Iterations on the Palavyr API - Part 2

~15 minute read

Introduction

The Palavyr chatbot configuration service has evolved a great deal since it was first written in 2020. The Palavyr API currently has nearly 100 endpoints that perform a wide variety of functions, including updating configuration, returning conversation nodes to the Palavyr Widget App, and much more. As it has grown from a single endpoint into the dozens that it is now, the API surface has undergone multiple transformations. In addition, much of the core has been transformed as well.

This is the second part of a 3 part series on how we took the Palavyr API from a prototype to a piece of software that is ready for production.

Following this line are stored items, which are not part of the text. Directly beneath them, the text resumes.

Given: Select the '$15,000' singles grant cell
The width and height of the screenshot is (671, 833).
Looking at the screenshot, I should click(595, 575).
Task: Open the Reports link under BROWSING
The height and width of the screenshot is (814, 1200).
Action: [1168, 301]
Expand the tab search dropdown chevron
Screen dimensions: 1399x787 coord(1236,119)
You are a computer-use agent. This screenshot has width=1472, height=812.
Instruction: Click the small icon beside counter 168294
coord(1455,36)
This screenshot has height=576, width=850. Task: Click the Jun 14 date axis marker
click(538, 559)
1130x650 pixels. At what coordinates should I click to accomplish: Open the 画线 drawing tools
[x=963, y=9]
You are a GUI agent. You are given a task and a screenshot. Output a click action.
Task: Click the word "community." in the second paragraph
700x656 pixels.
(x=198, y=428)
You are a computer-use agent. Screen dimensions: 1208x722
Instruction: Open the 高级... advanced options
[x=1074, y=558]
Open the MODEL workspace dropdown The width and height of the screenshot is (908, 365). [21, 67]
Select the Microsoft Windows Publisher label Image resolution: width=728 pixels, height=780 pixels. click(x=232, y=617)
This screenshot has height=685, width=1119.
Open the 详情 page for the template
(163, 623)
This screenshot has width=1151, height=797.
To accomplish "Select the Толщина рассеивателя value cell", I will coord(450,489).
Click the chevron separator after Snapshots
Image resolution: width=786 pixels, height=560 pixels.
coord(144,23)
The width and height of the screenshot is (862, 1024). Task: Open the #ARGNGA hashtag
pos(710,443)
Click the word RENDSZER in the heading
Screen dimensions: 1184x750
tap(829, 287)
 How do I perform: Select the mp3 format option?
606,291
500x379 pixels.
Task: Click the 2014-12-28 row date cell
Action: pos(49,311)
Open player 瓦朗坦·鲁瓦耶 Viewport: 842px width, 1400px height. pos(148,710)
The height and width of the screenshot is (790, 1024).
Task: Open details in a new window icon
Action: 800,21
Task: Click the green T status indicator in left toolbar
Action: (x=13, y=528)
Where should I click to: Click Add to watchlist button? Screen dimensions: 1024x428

Part 2: Palavyr Persistence Abstractions

The Palavyr Database

Early on in the development cycle of Palavyr, the premature decision was made to split the Palavyr model into three. The intention was to pre-empt a solution for the traffic differences expected for tables that relate to chatbot activity vs tables that relate to chatbot configuration. The underlying reasoning was that these chatbot activity tables would receive far more activity than configuration tables, and those tables should be managed separately than the configuration tables.

This decision led to a significant challenge when dealing with database entities. Indeed at this point, these entities were not actually considered entities at all… conceptually. They were classes that were loosely exchanged between components and even with the client itself. More on that in a bit.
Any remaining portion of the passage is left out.